Hotels near Havasu Falls
If just visiting Havasu Falls has yet to satisfy you, spend a night next to the serene falls and enjoy a more immersive experience.
Places offering unique and comfortable stays in and around Havasu Falls include:
Havasu Falls Lodge reservation
If you are not interested in camping, the Havasupai Lodge in Supai, Arizona, is an ideal alternative.
Situated 2 miles from the Havasu Falls Campground and Havasu Falls, it is the only lodging option within the Grand Canyon.
The Lodge not only accepts online reservations but also acknowledges them by telephone.
Visitors must either hike or ride a mule for 8 miles to access the Lodge or take a helicopter if they’re lucky enough to get one of the few available first come, first serve flights.
The Havasupai Lodge is the best and only option for a comfortable stay in the area.
Permit for Havasu Falls
Obtaining the necessary permit to climb Havasu Falls is the most challenging aspect of visiting the Havasu Falls Trail.
Securing a reservation at Havasupai Falls is notoriously tricky, and even if successful, acquiring a permit can be quite a challenge.
How to Apply
Applying for a permit to climb Havasu Falls can only be done online.
Create an account on the Havasupai Reservations Website, which is necessary for a camping area reservation.
Additionally, bear in mind that there are no phone reservations.
Is Havasu Fall open to the public?
Havasu Falls is open to the public.

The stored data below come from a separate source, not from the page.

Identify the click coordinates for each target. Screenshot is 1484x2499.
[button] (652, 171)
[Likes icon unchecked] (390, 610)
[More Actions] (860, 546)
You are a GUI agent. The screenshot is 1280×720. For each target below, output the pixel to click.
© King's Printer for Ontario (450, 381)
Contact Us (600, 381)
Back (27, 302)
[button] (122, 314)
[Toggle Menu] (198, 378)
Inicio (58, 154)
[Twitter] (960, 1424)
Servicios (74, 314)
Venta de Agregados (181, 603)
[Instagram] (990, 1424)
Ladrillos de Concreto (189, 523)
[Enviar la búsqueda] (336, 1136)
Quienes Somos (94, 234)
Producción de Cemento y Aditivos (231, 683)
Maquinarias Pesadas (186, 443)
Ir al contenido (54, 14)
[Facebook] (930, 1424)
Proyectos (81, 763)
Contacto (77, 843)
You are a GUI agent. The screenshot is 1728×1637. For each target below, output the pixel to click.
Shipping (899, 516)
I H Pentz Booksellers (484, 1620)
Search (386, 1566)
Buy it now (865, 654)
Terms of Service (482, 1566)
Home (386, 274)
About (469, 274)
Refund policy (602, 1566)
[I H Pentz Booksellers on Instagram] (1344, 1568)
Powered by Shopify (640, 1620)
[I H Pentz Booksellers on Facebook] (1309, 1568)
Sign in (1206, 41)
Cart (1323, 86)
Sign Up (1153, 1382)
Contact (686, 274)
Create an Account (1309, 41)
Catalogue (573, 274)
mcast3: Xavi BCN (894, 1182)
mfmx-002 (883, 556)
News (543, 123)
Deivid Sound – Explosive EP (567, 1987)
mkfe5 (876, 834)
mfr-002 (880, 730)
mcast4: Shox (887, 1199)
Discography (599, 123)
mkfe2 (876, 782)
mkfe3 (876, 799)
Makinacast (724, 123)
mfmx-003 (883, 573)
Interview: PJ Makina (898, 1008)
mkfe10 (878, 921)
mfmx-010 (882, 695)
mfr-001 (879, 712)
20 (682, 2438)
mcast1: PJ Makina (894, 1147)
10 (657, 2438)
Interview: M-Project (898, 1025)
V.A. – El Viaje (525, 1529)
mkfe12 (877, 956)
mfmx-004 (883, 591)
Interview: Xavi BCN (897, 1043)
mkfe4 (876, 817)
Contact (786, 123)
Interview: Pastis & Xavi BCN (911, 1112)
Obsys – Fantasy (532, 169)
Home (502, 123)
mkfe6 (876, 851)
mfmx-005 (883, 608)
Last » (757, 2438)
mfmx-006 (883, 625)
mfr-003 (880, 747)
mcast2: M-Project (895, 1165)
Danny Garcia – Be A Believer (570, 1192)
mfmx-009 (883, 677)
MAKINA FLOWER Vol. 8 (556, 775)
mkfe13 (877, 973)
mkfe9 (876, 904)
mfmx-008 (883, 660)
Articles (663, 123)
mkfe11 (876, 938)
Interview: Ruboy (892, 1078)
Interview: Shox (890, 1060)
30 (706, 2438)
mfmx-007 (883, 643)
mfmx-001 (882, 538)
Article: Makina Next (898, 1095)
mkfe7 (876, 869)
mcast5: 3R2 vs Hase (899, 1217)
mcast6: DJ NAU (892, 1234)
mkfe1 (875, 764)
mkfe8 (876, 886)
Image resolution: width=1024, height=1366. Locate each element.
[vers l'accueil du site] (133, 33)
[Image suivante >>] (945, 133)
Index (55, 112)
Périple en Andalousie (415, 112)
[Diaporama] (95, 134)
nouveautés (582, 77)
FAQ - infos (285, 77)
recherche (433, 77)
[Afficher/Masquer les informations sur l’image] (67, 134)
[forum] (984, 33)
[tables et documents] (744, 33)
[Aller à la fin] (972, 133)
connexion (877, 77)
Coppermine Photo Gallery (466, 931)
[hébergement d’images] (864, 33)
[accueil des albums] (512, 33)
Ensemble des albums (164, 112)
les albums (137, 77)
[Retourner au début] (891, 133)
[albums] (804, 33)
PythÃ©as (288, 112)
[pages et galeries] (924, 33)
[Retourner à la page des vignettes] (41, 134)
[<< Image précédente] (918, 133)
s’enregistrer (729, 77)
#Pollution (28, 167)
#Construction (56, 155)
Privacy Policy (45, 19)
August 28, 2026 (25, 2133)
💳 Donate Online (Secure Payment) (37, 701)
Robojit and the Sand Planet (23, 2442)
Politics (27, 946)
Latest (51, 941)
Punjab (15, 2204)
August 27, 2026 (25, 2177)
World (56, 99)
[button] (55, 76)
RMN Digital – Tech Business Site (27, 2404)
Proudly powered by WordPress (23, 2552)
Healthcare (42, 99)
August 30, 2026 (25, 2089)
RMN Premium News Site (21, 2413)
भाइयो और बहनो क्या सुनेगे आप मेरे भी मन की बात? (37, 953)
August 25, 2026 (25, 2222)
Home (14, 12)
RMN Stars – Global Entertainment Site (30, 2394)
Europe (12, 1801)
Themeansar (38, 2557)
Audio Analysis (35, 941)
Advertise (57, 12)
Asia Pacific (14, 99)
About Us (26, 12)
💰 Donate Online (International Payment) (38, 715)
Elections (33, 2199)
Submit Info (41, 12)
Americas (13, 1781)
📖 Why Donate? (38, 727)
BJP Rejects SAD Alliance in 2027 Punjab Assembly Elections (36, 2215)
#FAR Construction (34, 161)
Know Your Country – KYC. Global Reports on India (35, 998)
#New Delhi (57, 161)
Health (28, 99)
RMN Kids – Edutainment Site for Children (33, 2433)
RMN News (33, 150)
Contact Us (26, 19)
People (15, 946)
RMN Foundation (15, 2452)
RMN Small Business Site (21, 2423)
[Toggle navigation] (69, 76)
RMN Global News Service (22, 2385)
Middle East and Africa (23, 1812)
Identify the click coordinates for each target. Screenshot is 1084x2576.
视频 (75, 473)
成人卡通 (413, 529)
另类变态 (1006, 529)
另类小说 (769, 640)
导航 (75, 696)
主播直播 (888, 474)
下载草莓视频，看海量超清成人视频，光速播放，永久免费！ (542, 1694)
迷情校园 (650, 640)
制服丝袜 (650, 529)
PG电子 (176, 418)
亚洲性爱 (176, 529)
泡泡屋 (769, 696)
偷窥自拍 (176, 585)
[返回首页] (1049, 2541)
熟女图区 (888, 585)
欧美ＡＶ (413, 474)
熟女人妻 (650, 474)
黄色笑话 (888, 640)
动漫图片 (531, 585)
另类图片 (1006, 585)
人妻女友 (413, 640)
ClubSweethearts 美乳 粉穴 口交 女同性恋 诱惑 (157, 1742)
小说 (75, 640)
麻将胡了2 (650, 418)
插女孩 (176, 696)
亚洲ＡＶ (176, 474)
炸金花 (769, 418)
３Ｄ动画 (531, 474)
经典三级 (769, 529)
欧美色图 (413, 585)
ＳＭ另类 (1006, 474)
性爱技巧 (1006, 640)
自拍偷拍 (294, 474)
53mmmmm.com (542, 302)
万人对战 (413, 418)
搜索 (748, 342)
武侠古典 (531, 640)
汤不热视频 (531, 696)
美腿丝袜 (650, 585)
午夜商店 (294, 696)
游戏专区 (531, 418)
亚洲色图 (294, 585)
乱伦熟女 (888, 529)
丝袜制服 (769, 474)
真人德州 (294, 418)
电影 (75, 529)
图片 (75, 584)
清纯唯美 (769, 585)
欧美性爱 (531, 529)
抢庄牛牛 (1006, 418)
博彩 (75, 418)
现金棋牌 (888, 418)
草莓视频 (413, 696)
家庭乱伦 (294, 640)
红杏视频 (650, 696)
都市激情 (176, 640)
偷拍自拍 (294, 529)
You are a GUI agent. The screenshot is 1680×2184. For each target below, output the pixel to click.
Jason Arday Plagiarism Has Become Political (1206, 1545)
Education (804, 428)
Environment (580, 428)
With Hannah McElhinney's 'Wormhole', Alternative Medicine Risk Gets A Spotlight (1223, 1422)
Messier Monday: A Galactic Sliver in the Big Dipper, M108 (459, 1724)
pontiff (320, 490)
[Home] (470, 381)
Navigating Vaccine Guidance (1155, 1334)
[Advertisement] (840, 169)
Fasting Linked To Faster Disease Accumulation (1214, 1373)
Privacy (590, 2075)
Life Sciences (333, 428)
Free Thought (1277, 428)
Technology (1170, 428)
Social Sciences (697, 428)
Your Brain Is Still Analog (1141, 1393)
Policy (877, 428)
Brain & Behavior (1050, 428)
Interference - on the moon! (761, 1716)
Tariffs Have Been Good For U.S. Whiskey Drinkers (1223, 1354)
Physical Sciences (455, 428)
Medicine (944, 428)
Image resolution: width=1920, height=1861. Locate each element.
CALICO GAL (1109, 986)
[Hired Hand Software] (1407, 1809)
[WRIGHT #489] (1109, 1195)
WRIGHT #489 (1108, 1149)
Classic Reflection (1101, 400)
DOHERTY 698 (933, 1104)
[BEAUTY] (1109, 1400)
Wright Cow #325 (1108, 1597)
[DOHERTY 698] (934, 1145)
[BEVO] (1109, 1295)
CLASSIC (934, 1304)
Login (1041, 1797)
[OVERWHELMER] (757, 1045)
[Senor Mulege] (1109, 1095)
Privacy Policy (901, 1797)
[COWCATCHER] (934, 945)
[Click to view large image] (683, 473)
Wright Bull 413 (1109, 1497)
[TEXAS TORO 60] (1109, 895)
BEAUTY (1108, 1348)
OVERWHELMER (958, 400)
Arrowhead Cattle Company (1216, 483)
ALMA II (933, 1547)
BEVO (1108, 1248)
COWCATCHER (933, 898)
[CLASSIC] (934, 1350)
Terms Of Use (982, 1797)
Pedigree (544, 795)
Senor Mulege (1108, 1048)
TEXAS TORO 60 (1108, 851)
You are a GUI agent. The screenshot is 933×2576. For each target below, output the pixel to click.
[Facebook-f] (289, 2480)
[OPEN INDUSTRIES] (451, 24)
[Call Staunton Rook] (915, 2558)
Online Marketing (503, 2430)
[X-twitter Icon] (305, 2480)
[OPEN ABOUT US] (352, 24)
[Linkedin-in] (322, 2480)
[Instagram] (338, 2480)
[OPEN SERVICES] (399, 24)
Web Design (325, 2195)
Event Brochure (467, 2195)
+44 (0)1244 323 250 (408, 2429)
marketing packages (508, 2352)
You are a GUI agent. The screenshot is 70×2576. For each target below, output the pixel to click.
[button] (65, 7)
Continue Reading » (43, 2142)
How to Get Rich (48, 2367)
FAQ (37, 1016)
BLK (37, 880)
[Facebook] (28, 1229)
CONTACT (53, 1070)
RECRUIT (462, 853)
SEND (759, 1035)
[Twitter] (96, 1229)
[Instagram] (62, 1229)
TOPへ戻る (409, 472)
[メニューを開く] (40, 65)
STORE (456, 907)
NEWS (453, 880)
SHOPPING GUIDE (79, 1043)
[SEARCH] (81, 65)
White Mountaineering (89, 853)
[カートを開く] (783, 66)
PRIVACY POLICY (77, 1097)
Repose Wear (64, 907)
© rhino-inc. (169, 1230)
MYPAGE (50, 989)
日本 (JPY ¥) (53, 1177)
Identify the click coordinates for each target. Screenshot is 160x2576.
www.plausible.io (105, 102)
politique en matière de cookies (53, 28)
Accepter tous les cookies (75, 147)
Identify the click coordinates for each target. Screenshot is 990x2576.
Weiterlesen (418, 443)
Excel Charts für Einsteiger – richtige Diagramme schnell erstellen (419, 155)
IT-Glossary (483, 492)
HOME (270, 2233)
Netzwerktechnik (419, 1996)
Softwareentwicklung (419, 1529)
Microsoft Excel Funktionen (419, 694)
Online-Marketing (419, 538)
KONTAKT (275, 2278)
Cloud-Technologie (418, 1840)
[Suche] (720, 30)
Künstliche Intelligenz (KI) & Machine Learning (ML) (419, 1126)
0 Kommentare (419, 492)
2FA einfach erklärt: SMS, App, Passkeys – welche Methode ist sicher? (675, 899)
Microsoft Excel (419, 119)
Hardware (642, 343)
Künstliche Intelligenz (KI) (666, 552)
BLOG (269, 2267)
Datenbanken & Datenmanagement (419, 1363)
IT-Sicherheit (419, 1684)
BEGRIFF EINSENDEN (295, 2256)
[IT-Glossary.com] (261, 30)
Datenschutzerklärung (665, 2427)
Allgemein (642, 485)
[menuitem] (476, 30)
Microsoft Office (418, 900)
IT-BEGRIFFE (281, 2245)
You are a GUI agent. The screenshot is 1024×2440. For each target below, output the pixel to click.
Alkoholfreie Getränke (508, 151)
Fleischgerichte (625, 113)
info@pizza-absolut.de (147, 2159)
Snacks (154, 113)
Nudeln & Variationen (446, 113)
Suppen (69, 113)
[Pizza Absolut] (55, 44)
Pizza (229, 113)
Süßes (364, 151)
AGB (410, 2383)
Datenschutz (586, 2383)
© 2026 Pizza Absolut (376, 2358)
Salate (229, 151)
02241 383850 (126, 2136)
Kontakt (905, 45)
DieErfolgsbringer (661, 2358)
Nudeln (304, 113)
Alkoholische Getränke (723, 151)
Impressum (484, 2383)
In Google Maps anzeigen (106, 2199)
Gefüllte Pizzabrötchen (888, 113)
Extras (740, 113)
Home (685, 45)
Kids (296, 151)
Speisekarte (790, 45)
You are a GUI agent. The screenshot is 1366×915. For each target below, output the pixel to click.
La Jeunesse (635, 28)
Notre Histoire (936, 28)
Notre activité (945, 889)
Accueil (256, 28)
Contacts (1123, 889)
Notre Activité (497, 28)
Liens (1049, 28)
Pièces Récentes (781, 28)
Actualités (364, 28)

Visitors can hike, ride horses or take a helicopter tour to the Falls.
A hike takes four days and three nights from the Grand Canyon Village.
All visitors need to get a permit from the Havasupai Reservation in advance.
What is the best month to hike Havasu Falls?
The best time to visit Havasu Falls is early spring, Late fall or winter.
During these seasons, the temperature is pleasant and hiking is easy.
Summer temperatures are high and make a hike to the falls very difficult.
How much does it cost to go to Havasu Falls?
It costs $100 per person on a weekday night and $125 per person on a weekend night.
All the campground reservations are made for 3 nights and 4 days.
Hence, the total hike to Havasu Falls is $300 to $375 per person.
A helicopter trip to Havasu Falls costs $170.
Is Havasu difficult to hike?
A hike to Havasu Falls is moderate to challenging.
The hiking trail is 10 miles filled with a rocky and sandy trail.
With a great elevation of 2500 feet and steep switchbacks into the canyon, it is pretty challenging for beginners.
The remainder of the hike is easy and involves a long walk.
How long does it take to walk to Havasu Falls?
It takes 3 nights and 4 days to hike to Havasu Falls.
No day hikes are permitted and all reservations are made for 3 nights.